**Instructions to follow**
Among the entries below, copy every line that carries the word "Open".

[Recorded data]
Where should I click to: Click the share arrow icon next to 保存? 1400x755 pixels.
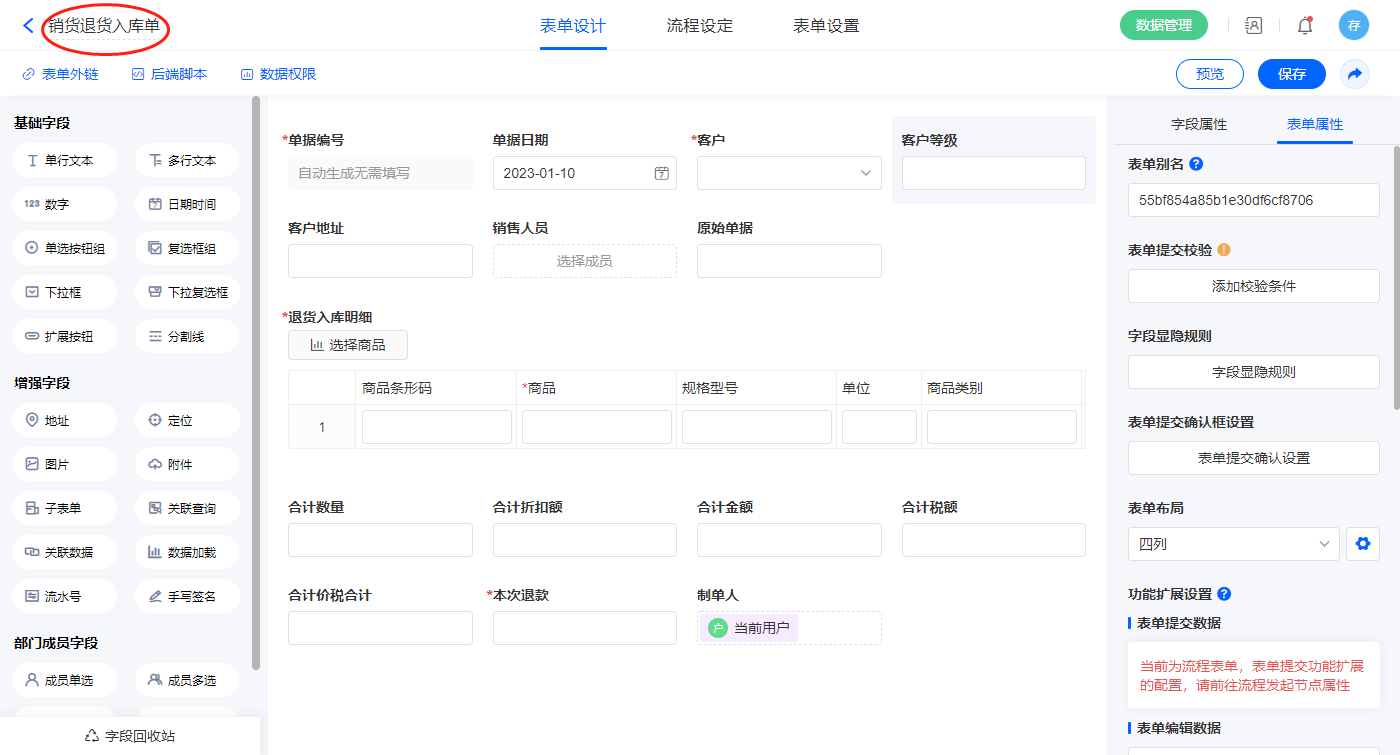tap(1355, 74)
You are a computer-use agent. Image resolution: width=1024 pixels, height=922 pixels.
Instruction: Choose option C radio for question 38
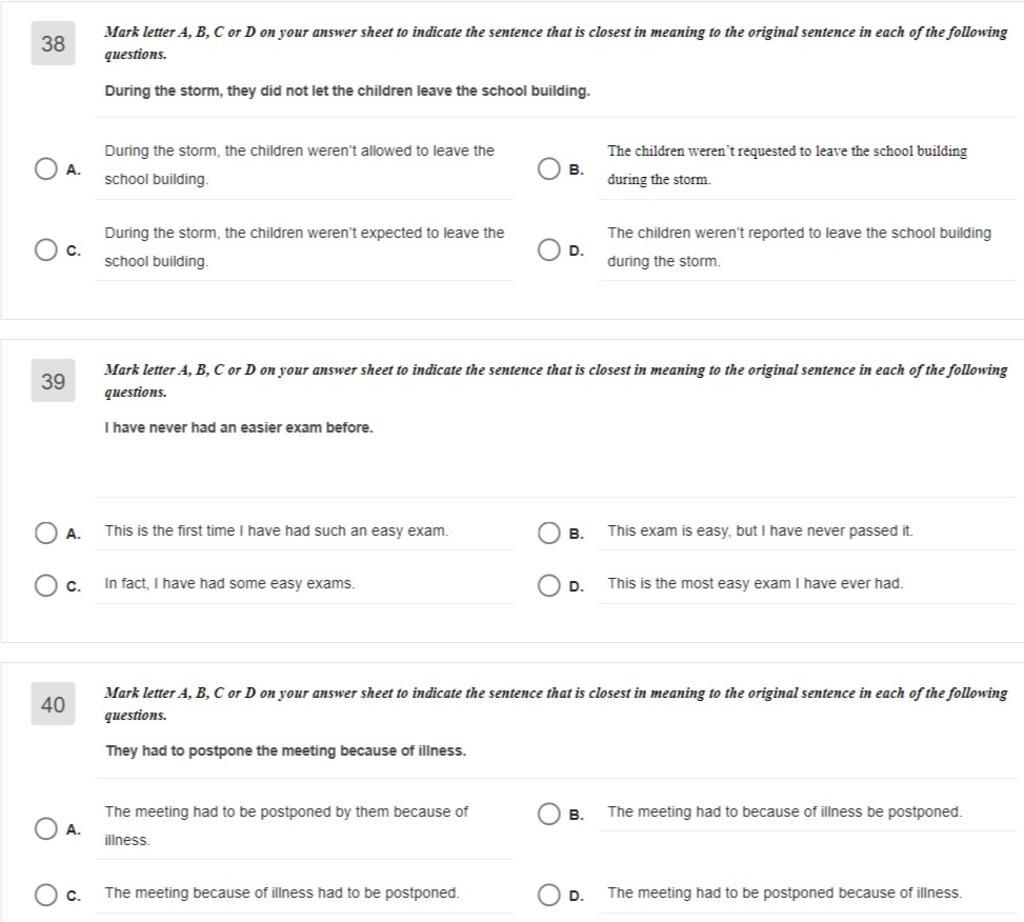coord(46,249)
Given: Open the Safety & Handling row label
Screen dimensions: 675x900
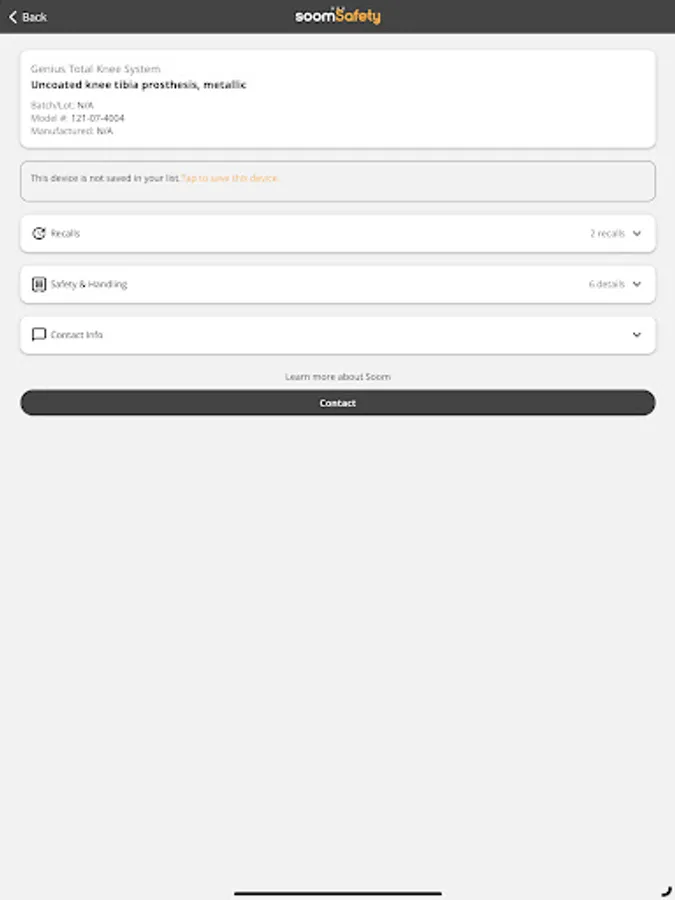Looking at the screenshot, I should (x=89, y=284).
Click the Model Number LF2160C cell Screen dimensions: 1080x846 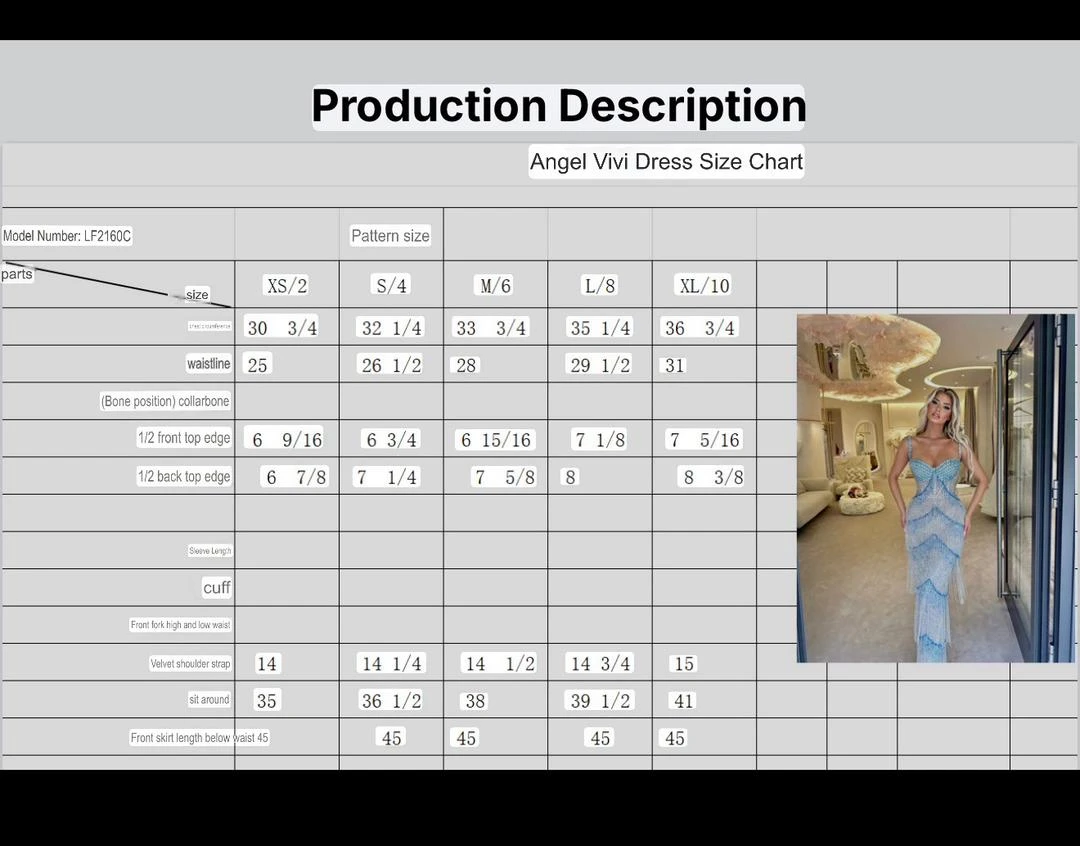point(67,236)
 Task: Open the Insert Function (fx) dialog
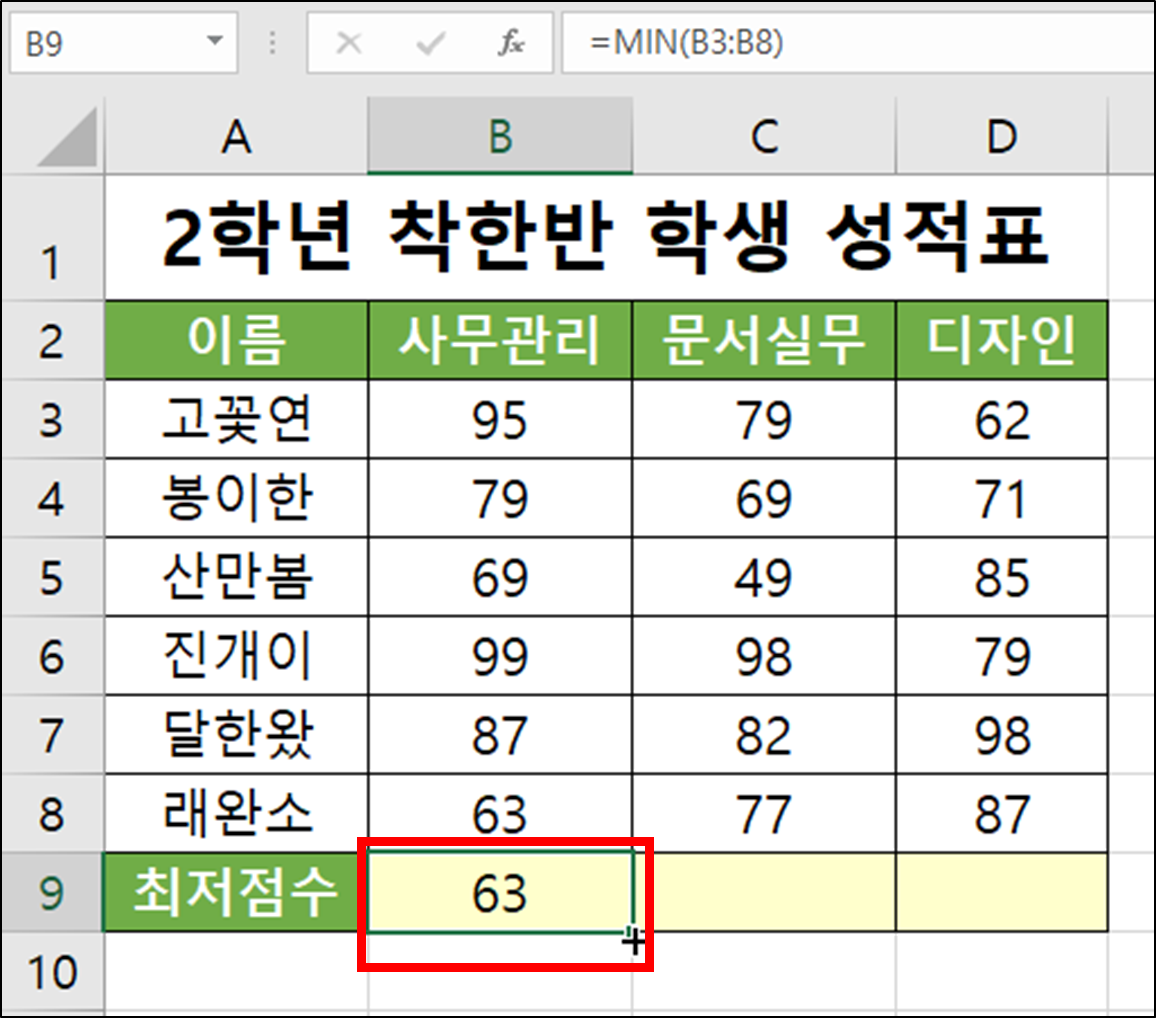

**Solution below**
Given: Open the Safety & Handling row label
 Task: Open the Insert Function (fx) dialog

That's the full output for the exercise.